Collected data.
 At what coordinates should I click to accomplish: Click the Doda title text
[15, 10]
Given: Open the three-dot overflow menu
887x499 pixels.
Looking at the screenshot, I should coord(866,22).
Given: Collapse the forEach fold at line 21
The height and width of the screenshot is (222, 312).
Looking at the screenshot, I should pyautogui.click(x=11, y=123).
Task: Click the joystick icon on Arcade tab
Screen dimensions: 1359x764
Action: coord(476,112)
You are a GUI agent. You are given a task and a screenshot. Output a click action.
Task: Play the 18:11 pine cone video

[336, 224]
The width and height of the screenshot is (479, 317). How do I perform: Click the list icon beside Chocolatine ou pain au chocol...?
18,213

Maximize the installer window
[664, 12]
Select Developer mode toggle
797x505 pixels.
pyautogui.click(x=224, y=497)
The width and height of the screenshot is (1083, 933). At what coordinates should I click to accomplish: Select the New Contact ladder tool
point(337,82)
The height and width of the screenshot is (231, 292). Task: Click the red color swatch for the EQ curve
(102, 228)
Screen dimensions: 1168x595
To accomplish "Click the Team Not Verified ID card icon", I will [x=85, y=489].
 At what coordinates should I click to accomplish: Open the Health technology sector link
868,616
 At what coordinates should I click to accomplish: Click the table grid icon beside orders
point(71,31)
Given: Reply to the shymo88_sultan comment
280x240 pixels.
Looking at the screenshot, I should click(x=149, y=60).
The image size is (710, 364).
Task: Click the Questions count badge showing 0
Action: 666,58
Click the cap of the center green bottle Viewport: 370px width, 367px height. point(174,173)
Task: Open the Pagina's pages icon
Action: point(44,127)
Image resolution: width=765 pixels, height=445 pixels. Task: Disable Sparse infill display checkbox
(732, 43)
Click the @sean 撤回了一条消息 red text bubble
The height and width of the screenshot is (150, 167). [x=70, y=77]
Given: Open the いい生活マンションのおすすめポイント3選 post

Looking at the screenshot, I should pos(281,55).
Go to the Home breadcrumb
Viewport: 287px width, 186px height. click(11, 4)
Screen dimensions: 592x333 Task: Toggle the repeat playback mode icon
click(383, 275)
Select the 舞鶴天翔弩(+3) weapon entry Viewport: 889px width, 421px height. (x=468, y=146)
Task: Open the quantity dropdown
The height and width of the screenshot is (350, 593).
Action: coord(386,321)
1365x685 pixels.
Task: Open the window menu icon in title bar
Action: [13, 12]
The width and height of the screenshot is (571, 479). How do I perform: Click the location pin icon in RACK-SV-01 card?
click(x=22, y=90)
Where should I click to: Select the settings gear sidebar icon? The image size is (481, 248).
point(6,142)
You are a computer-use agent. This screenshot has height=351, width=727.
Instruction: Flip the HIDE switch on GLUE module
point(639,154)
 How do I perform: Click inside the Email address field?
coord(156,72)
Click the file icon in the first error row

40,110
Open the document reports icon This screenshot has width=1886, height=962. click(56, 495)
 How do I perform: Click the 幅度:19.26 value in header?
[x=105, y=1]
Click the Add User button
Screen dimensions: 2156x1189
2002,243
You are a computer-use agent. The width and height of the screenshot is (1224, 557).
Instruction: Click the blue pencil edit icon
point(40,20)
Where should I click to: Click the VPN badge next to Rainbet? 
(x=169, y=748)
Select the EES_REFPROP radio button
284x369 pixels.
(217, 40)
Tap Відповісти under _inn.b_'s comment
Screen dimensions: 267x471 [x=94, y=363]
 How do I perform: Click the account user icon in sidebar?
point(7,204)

Task description. Please return the span of lines above that opens with the one containing "You are a computer-use agent. The" and closes with the final line, both included, exactly as written and nothing more.

Answer to this task.
You are a computer-use agent. The width and height of the screenshot is (1224, 557).
Instruction: Click the blue pencil edit icon
point(40,20)
Where should I click to: Click the VPN badge next to Rainbet? 
(x=169, y=748)
Select the EES_REFPROP radio button
284x369 pixels.
(217, 40)
Tap Відповісти under _inn.b_'s comment
Screen dimensions: 267x471 [x=94, y=363]
 How do I perform: Click the account user icon in sidebar?
point(7,204)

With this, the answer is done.